■ **Aim of the task**:
Rename every "Instruction" in the listing to "Directive" and reproduce the listing with nothing else altered.

[Start of Material provided]

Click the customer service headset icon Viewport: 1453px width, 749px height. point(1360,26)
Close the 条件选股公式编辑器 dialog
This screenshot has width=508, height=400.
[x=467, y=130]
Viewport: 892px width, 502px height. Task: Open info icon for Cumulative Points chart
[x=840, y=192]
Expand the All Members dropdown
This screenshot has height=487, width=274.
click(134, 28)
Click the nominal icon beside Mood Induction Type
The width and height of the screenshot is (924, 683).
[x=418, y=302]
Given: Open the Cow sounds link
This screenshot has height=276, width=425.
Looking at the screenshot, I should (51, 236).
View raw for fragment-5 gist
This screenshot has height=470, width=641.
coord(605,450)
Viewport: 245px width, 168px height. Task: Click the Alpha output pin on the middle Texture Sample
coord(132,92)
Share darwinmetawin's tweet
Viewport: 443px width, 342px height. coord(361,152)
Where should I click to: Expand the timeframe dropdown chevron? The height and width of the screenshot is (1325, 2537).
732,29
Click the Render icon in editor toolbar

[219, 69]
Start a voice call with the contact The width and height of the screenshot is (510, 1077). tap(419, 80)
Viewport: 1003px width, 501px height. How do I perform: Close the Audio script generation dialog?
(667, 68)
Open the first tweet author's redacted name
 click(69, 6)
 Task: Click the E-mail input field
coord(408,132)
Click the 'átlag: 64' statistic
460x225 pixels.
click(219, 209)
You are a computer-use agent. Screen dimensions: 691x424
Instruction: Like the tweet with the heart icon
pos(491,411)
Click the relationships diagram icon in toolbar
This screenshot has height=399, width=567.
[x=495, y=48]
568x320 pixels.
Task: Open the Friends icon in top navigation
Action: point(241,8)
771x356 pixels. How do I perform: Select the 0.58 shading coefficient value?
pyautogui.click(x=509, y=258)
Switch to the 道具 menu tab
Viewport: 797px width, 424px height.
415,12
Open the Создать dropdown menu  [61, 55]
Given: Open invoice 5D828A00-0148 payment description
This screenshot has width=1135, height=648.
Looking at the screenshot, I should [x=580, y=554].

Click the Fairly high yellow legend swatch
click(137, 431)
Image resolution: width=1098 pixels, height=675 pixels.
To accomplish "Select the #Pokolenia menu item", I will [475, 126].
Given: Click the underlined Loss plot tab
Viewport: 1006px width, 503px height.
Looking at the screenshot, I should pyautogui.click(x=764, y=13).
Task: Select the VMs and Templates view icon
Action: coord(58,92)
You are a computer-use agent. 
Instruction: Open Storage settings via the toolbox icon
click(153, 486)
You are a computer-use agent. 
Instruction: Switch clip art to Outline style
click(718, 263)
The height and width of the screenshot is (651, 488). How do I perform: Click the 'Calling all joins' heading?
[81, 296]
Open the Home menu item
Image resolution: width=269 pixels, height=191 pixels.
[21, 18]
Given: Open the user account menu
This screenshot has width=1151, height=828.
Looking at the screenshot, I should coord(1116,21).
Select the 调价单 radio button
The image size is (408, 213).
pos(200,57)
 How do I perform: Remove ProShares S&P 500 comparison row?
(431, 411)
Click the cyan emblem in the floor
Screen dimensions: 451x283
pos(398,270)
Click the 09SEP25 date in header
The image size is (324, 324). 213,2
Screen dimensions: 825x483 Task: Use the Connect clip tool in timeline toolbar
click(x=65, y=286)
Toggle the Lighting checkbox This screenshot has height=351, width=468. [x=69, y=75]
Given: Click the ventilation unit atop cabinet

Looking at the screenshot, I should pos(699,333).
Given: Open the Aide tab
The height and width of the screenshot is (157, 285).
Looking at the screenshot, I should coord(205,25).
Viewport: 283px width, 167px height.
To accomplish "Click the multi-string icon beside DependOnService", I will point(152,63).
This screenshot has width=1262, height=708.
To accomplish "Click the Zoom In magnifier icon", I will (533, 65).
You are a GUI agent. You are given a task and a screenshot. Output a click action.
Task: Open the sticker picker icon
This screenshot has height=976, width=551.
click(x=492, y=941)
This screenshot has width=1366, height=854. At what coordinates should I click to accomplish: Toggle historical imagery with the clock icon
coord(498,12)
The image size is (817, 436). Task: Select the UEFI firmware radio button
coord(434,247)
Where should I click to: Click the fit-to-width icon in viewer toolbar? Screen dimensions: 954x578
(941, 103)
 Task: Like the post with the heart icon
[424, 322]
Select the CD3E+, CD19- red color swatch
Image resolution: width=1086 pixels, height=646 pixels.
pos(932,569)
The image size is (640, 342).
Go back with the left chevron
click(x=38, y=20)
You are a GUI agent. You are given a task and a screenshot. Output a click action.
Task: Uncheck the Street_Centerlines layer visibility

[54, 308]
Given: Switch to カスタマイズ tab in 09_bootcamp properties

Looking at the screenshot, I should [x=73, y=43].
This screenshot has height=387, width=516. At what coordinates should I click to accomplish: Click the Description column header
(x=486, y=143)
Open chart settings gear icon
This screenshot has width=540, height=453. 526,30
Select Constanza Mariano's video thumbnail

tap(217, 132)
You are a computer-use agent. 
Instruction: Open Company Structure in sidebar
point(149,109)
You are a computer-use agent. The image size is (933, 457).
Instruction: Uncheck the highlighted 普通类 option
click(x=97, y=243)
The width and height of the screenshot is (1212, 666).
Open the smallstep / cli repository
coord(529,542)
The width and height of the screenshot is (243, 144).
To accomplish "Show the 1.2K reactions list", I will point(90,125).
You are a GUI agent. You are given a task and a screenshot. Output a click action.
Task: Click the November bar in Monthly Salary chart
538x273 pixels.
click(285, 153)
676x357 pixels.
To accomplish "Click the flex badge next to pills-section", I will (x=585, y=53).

[End of Material provided]

■ **Response to this exercise**:
Click the customer service headset icon Viewport: 1453px width, 749px height. point(1360,26)
Close the 条件选股公式编辑器 dialog
This screenshot has width=508, height=400.
[x=467, y=130]
Viewport: 892px width, 502px height. Task: Open info icon for Cumulative Points chart
[x=840, y=192]
Expand the All Members dropdown
This screenshot has height=487, width=274.
click(134, 28)
Click the nominal icon beside Mood Induction Type
The width and height of the screenshot is (924, 683).
[x=418, y=302]
Given: Open the Cow sounds link
This screenshot has height=276, width=425.
Looking at the screenshot, I should (51, 236).
View raw for fragment-5 gist
This screenshot has height=470, width=641.
coord(605,450)
Viewport: 245px width, 168px height. Task: Click the Alpha output pin on the middle Texture Sample
coord(132,92)
Share darwinmetawin's tweet
Viewport: 443px width, 342px height. coord(361,152)
Where should I click to: Expand the timeframe dropdown chevron? The height and width of the screenshot is (1325, 2537).
732,29
Click the Render icon in editor toolbar

[219, 69]
Start a voice call with the contact The width and height of the screenshot is (510, 1077). tap(419, 80)
Viewport: 1003px width, 501px height. How do I perform: Close the Audio script generation dialog?
(667, 68)
Open the first tweet author's redacted name
 click(69, 6)
 Task: Click the E-mail input field
coord(408,132)
Click the 'átlag: 64' statistic
460x225 pixels.
click(219, 209)
You are a computer-use agent. Screen dimensions: 691x424
Directive: Like the tweet with the heart icon
pos(491,411)
Click the relationships diagram icon in toolbar
This screenshot has height=399, width=567.
[x=495, y=48]
568x320 pixels.
Task: Open the Friends icon in top navigation
Action: point(241,8)
771x356 pixels. How do I perform: Select the 0.58 shading coefficient value?
pyautogui.click(x=509, y=258)
Switch to the 道具 menu tab
Viewport: 797px width, 424px height.
415,12
Open the Создать dropdown menu  [61, 55]
Given: Open invoice 5D828A00-0148 payment description
This screenshot has width=1135, height=648.
Looking at the screenshot, I should [x=580, y=554].

Click the Fairly high yellow legend swatch
click(137, 431)
Image resolution: width=1098 pixels, height=675 pixels.
To accomplish "Select the #Pokolenia menu item", I will [475, 126].
Given: Click the underlined Loss plot tab
Viewport: 1006px width, 503px height.
Looking at the screenshot, I should pyautogui.click(x=764, y=13).
Task: Select the VMs and Templates view icon
Action: coord(58,92)
You are a computer-use agent. 
Directive: Open Storage settings via the toolbox icon
click(153, 486)
You are a computer-use agent. 
Directive: Switch clip art to Outline style
click(718, 263)
The height and width of the screenshot is (651, 488). How do I perform: Click the 'Calling all joins' heading?
[81, 296]
Open the Home menu item
Image resolution: width=269 pixels, height=191 pixels.
[21, 18]
Given: Open the user account menu
This screenshot has width=1151, height=828.
Looking at the screenshot, I should coord(1116,21).
Select the 调价单 radio button
The image size is (408, 213).
pos(200,57)
 How do I perform: Remove ProShares S&P 500 comparison row?
(431, 411)
Click the cyan emblem in the floor
Screen dimensions: 451x283
pos(398,270)
Click the 09SEP25 date in header
The image size is (324, 324). 213,2
Screen dimensions: 825x483 Task: Use the Connect clip tool in timeline toolbar
click(x=65, y=286)
Toggle the Lighting checkbox This screenshot has height=351, width=468. [x=69, y=75]
Given: Click the ventilation unit atop cabinet

Looking at the screenshot, I should pos(699,333).
Given: Open the Aide tab
The height and width of the screenshot is (157, 285).
Looking at the screenshot, I should coord(205,25).
Viewport: 283px width, 167px height.
To accomplish "Click the multi-string icon beside DependOnService", I will point(152,63).
This screenshot has width=1262, height=708.
To accomplish "Click the Zoom In magnifier icon", I will (533, 65).
You are a GUI agent. You are given a task and a screenshot. Output a click action.
Task: Open the sticker picker icon
This screenshot has height=976, width=551.
click(x=492, y=941)
This screenshot has width=1366, height=854. At what coordinates should I click to accomplish: Toggle historical imagery with the clock icon
coord(498,12)
The image size is (817, 436). Task: Select the UEFI firmware radio button
coord(434,247)
Where should I click to: Click the fit-to-width icon in viewer toolbar? Screen dimensions: 954x578
(941, 103)
 Task: Like the post with the heart icon
[424, 322]
Select the CD3E+, CD19- red color swatch
Image resolution: width=1086 pixels, height=646 pixels.
pos(932,569)
The image size is (640, 342).
Go back with the left chevron
click(x=38, y=20)
You are a GUI agent. You are given a task and a screenshot. Output a click action.
Task: Uncheck the Street_Centerlines layer visibility

[54, 308]
Given: Switch to カスタマイズ tab in 09_bootcamp properties

Looking at the screenshot, I should [x=73, y=43].
This screenshot has height=387, width=516. At what coordinates should I click to accomplish: Click the Description column header
(x=486, y=143)
Open chart settings gear icon
This screenshot has width=540, height=453. 526,30
Select Constanza Mariano's video thumbnail

tap(217, 132)
You are a computer-use agent. 
Directive: Open Company Structure in sidebar
point(149,109)
You are a computer-use agent. The image size is (933, 457).
Directive: Uncheck the highlighted 普通类 option
click(x=97, y=243)
The width and height of the screenshot is (1212, 666).
Open the smallstep / cli repository
coord(529,542)
The width and height of the screenshot is (243, 144).
To accomplish "Show the 1.2K reactions list", I will point(90,125).
You are a GUI agent. You are given a task and a screenshot. Output a click action.
Task: Click the November bar in Monthly Salary chart
538x273 pixels.
click(285, 153)
676x357 pixels.
To accomplish "Click the flex badge next to pills-section", I will (x=585, y=53).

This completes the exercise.